Dr. Day never tires of pointing out the ethical conundrum of having patients injured on the job green-lighted for treatment at his clinic, while individuals who suffer identical injuries at home have to wait months for their procedures at public hospitals.
WCB patients, plus members of the RCMP, the military and inmates of federal prisons, are excluded from the Canada Health Act.
There are halting moves to rein in the Cambie clinic's skirting of medicare rules, which Dr. Day says provides about 10 per cent of its business. B.C. health officials are seeking an audit of the facility, and the B.C. Nurses' Union has a longstanding lawsuit to force a government crackdown on Dr. Day. Both cases have bogged down in court.
“The Canada Health Act is more of a bikini than full Islamic regalia," said Mr. Lewis, the health policy consultant. “It doesn't cover every conceivable circumstance. There is deliberate, unenforceable vagueness on what must be carried out in the public sector."
For his part, Dr. Day has filed a B.C. version of the landmark Chaoulli case that opened the way for residents of Quebec to buy health insurance for private delivery of medically necessary procedures. “If we win, it will be the best thing that ever happened to medicare, because medicare is going bankrupt," Dr. Day said.
Critics despair at his prescription for the future, however, arguing that he plays fast and loose with facts and medicare is not doing nearly as poorly as he suggests.
Mr. Lewis agrees that medicare needs to improve its delivery of services, but the answer is not to allow someone to pay for something others can't afford. “That's not fair," he said. “The solution is to make the public system good enough, so we don't have facilities like Dr. Day's clinic cherry-picking low-risk, high-volume, lucrative services."

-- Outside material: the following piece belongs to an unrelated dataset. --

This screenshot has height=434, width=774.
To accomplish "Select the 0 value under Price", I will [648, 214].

No one should be too surprised by Dr. Day's incessant punching away at Canada's health-care system. He comes by it honestly. A schoolmate of Paul and George of the Beatles, Dr. Day was raised in the rough, impoverished Liverpool district of Toxteth, He was a promising young boxer, until he stopped growing at 5 foot 4. He retains a scar from a one-sided knife fight when he was 10.

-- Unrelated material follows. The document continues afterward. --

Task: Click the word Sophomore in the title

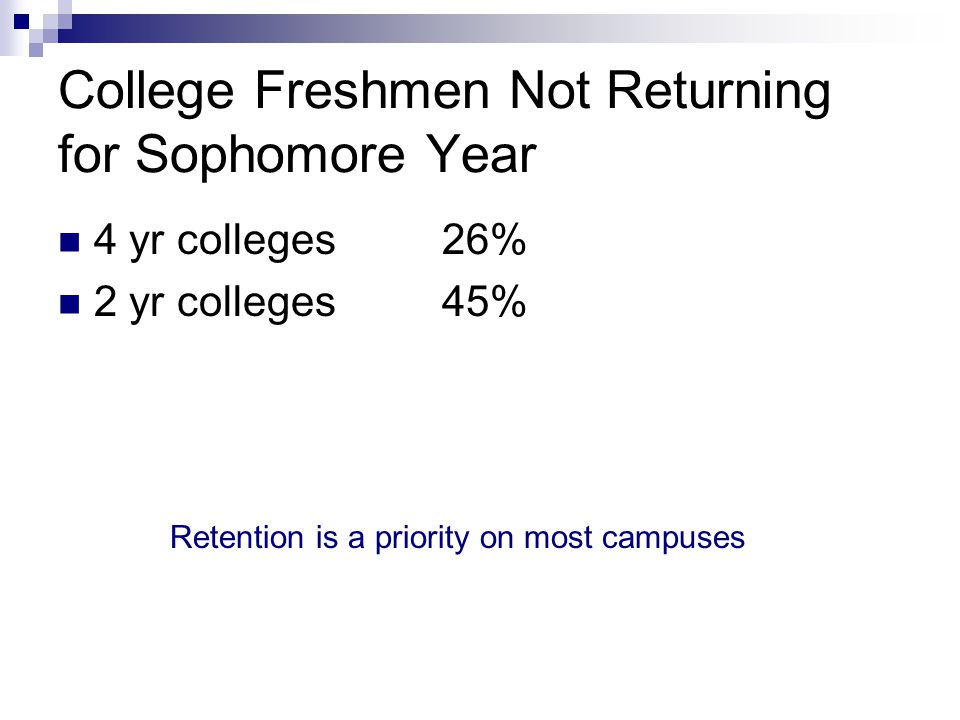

His pharmacist father was gunned down by a couple of thugs looking for drugs during the Toxteth riots in 1981. Several years later, his mother died at 61, a victim of misdiagnosis.
It's a background that has doubtlessly helped forge Dr. Day's combativeness and determination to stay the course. “There is nothing unethical about spending your own money on your own health care, and no one will ever convince me that it is," he declared.
The pros and cons of private-versus-public meant little, however, to Dennis Geidt, willing to pay to stop pain so severe he couldn't pick up a jug of milk or sleep at night. He just wanted the hurting to stop.
That night, in a downtown Vancouver hotel, Mr. Geidt, who travelled from his Rocky Mountain home in Revelstoke, B.C., for the operation, had his first pain-free, restful sleep in months.
“It was damned expensive," he said. “But when you're my age, who cares?"